Bene impostata tecnicamente, tatticamente accorta, forte dal punto di vista mentale. Il miglioramento più evidente l’ha fatto nelle incursioni a rete. Ha una palla profonda e potente. Deve migliorare il servizio e perfezionare un dritto che sembra ancora in evoluzione, mentre il rovescio (soprattutto nel passante lungolinea) le ha già regalato molte soddisfazioni. Campionessa a Wimbledon 2012 da junior, migliore esordiente della Wta l’anno dopo, numero 2 del mondo nella sua fascia di età. Ha vinto sei titoli ITF, un torneo Wta e ha raggiunto la semifinale in due Slam. Niente male per una ragazza che il 25 febbraio ha festeggiato vent’anni.

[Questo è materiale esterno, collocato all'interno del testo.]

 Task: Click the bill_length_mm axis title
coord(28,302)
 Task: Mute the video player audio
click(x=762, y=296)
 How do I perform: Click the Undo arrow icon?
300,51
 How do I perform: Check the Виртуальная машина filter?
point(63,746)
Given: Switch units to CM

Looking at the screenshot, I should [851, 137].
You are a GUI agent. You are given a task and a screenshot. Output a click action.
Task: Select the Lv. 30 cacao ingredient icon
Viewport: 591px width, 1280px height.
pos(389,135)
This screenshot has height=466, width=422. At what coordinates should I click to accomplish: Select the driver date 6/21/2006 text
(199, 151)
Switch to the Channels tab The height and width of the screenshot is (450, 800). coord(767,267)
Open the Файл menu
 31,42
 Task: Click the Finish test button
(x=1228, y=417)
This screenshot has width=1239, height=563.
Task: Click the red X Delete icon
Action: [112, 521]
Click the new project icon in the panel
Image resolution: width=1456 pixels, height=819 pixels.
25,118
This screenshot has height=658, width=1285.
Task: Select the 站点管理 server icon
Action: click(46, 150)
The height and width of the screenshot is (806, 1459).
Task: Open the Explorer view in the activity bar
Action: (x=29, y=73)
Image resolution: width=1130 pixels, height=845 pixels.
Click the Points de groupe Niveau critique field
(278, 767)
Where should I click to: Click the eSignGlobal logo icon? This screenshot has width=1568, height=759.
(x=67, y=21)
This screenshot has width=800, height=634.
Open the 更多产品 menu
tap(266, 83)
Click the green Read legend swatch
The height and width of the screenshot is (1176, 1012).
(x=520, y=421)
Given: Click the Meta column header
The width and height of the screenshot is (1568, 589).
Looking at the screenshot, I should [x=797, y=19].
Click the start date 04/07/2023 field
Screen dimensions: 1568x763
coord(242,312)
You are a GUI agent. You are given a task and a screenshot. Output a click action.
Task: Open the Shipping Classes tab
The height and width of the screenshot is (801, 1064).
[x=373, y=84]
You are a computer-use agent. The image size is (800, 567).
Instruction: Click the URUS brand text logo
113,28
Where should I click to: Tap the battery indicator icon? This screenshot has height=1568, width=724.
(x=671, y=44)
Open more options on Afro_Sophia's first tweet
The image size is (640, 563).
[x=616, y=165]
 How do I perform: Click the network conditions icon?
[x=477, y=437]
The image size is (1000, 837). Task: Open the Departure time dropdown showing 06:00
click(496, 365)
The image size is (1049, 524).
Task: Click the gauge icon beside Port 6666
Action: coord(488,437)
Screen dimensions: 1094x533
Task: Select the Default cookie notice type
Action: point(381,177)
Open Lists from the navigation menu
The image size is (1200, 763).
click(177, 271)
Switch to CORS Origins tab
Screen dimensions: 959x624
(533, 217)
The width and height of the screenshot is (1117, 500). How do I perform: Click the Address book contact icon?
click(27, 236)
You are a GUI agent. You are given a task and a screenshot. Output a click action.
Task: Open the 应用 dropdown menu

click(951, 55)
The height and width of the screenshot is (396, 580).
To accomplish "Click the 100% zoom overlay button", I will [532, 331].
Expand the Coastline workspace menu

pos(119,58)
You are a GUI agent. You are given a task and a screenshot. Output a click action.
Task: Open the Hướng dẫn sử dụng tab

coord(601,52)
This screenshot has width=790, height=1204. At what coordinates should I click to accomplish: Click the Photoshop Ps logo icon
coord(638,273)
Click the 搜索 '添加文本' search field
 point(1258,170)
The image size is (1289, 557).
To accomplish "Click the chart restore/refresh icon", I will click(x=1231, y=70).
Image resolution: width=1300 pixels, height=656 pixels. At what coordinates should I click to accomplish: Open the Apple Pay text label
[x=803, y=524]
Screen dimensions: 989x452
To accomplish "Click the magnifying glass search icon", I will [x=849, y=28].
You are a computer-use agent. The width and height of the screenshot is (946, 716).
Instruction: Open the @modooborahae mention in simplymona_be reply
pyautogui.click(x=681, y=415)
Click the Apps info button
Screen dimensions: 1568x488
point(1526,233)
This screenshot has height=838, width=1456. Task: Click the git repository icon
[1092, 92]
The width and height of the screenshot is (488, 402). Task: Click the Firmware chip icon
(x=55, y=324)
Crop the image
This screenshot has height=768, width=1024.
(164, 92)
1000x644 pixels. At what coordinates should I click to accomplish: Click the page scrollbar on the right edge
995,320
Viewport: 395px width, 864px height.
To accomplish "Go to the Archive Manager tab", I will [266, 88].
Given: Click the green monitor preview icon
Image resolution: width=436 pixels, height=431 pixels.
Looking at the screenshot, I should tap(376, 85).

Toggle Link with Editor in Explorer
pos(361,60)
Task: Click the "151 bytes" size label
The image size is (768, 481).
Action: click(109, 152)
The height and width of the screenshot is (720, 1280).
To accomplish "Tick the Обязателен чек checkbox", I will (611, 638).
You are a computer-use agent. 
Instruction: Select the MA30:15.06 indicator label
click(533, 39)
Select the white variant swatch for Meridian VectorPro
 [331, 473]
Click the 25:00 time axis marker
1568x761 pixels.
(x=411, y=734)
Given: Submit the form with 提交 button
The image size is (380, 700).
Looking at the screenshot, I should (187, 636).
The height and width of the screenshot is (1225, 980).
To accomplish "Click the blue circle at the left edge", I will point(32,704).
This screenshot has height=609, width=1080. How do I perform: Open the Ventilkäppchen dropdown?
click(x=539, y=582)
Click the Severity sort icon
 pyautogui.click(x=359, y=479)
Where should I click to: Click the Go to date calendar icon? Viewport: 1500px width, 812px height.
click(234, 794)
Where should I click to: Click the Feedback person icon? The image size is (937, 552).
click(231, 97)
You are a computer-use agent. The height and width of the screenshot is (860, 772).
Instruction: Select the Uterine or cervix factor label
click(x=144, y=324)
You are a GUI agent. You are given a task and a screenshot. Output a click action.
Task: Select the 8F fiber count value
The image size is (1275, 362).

Non saranno certo i soldi del prize money a farle girare la testa. Non si comprerà una macchina superveloce, non ha ancora la patente. Al massimo investirà in qualche altra borsa di Louis Vuitton che andrà così ad arricchire la sua collezione.
Famosa in Canada, viaggia con tanto di tifosi al seguito. Sono i dieci ragazzi della “GenieArmy” che la supportavano in Australia, da dove è nata la magia del suo 2014. Indossando magliette con su le lettere del suo nome G-E-N-I-E, cantando, non sempre seguendo il giusto ritmo, l’inno canadese, mostrando cartelli pieni di orgoglio. “Abbiamo cominciato al campo 15 e ora siamo qui”, recitava lo striscione il giorno della sfida tra Bouchard ed Ivanovic sul campo centrale di Melbourne. Portano in giro per il mondo una t-shirt con su il motto della casa:“Eat, sleep, Genie repeat”. Mangia, dormi, Genie ripete. Non è un componimento da Nobel per la poesia, ma il frutto di una serena allegria. Mi sia perdonata la rima.
«Qui in Francia però non li ho ancora visti, forse arriveranno solo per la finale… Ma chiunque tifi per me, chiunque tiri fuori una bandiera canadese, entra automaticamente a far parte della GenieArmy». Ogni volta che passa un turno i suoi amici le lanciano un pupazzo di peluche che va ad arricchire la collezione: koala, canguri, alcioni giganti, vomati. «Anche a Parigi dovrò comprare una valigia per mettere dentro tutti i ricordi. Non riesco a credere di avere fatto tutto questo». Magari anche stavolta quando tornerà a casa festeggerà con una cena nel ristorante preferito: Beauty’s a Mont Royala. O sfoggerà nella festa con gli amici la maglietta che la ha regalato la nazionale canadese di hockey su ghiaccio. Sul retro c’è scritto GENIE e sotto il numero, 1 ovviamente. Di certo comprerà un Dvd di “Midnight in Paris”. «Siamo a Parigi, Owen Wilson ha detto che tifa per me e io non ho ancora visto il suo film. Devo correre ai ripari».
Le piace il cinema, ma quando vuole rilassarsi si mette davanti alla televisione e guarda Heart of Dixie. Ma se c’è il tennis, la scelta è obbligatoria. «Mi piace, che posso farci?».
Eugenie Bouchard è una ragazza che ha le idee chiare.
«Se non fossi diventata una tennista, chi avresti vo
luto essere?».
«Non ho dubbi. Mi sarebbe piaciuto essere una controllore di volo».
Alla prossima, certo di dovere scrivere ancora molto di lei.